A decade later, particularly when RV manufacturers also seen the light and decided that the
notoriously problematic ST tires weren't worth the hassles anymore and started shipping their own products with the very LT tires that some had cursed for years as "dangerous", along with the fact that 10 years of growing evidence across tens of millions of miles proved them wrong, the controversy died down to all but a whimper now. The arguments were dead in the water...but the facts have taken time to filter down to the zealot crowd, many of whom are not willing to admit there's a veritable mountain of factual evidence, and now even trailer AND tire manufacturer data (and legal precedent, people have fought it in court and won) that dismisses that dismisses their viewpoints as invalid.
It seems to me that the darkside motorcycle debate is still in the formative stages of that same debate, however, when you look at the facts, it seems that the debate
against them is losing - darkside has been a thing for a LONG time now, coming up on 2 decades since people started experimenting, and a good slid decade in
fairly mainstream use.
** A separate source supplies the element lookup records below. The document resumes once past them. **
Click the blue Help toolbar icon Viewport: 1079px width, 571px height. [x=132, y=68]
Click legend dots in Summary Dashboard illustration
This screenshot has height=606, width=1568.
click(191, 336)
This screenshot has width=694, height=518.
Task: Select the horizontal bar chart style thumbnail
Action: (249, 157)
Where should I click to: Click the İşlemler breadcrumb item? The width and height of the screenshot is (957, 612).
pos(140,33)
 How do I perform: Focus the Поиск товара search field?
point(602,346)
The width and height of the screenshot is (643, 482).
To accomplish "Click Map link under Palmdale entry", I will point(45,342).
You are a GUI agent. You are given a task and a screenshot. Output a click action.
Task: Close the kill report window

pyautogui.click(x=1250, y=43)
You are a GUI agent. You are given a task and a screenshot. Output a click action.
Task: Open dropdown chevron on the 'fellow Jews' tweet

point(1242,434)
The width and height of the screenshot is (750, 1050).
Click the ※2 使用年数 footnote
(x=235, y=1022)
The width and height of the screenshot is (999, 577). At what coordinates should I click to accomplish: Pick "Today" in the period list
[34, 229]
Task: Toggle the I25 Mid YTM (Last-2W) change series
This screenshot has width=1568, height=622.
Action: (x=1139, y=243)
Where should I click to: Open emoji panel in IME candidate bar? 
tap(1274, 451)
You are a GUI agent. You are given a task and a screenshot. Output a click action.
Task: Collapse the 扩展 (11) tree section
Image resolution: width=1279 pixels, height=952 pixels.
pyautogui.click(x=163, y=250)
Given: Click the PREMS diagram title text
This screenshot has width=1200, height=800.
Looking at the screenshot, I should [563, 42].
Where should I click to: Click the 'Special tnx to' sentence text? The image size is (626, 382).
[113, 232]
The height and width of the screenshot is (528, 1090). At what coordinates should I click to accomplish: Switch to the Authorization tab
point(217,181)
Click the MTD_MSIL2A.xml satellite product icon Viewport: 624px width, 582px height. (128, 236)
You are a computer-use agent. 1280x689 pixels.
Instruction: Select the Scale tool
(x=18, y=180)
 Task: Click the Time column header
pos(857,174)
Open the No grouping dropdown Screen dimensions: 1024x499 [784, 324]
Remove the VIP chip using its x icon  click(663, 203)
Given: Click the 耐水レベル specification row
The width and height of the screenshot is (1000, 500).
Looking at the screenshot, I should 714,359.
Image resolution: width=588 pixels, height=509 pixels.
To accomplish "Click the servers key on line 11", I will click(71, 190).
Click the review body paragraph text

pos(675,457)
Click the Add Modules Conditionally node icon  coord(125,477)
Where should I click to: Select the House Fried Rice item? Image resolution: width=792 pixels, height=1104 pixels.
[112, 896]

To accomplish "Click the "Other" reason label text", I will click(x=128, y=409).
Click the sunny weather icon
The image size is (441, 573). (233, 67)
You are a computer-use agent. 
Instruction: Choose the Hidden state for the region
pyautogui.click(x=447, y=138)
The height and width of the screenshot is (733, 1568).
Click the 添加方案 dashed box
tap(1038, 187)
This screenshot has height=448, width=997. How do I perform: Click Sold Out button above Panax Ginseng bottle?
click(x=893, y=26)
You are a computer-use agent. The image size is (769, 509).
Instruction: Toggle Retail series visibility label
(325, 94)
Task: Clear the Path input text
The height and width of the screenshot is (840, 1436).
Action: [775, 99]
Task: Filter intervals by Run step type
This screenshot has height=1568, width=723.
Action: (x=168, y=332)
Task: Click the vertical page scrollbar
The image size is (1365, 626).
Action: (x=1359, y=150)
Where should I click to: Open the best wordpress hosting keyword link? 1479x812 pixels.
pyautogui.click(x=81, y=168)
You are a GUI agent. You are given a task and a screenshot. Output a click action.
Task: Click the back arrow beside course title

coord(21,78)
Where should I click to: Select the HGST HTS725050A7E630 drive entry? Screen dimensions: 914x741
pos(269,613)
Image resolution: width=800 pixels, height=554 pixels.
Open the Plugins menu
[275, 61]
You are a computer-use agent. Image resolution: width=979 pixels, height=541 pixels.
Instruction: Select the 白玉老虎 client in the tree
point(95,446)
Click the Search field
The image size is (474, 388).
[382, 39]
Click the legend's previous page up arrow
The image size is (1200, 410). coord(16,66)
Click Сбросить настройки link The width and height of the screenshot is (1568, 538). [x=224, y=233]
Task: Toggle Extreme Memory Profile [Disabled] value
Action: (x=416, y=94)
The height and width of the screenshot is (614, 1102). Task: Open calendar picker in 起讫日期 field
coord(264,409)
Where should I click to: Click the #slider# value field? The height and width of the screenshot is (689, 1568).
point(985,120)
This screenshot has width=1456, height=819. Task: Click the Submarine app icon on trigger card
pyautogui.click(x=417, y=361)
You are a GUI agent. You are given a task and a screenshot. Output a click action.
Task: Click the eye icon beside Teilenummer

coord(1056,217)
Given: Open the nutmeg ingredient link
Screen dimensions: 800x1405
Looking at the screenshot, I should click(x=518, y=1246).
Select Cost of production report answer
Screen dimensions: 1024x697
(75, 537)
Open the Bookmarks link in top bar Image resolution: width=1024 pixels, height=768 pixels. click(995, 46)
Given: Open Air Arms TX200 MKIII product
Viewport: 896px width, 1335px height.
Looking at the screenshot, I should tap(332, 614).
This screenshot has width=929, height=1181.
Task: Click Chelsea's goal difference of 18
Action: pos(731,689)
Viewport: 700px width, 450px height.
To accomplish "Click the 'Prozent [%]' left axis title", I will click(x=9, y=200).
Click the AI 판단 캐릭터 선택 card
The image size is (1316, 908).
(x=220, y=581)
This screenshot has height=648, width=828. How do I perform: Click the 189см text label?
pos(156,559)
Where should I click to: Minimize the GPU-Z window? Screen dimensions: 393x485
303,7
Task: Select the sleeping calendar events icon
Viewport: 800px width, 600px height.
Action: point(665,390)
There is a
mountain of evidence that those running darkside experience almost entirely positive results with none of the suggested issues (no, the sidewalls don't wear out prematurely, suffer sudden blowouts at rates anything higher than a traditional motorcycle tire, etc), and
a distinct lack of evidence reinforcing much of the fear, uncertainty, and doubt that the anti-darkside crowd like to cite.
So, without reigniting the for vs against argument (I know, good luck with that), I'd like to ask for anyone's recent LEGAL evidence (and court followup) with regard to the issue.
It seems to me, based on Googling, that charges for darksiding are incredibly rare, and as I cited earlier in my reply, I think it would be difficult if not impossible for the crown to make the charge stick based on the current wording of the law, so long as the person charged actively fought the charge...and I suspect that's why we're not seeing the charges laid routinely - as someone else mentioned early on in the thread, the police could wander through any big motorcycle gathering and issue countless tickets for darkside...but they don't, do they? Something they know, perhaps?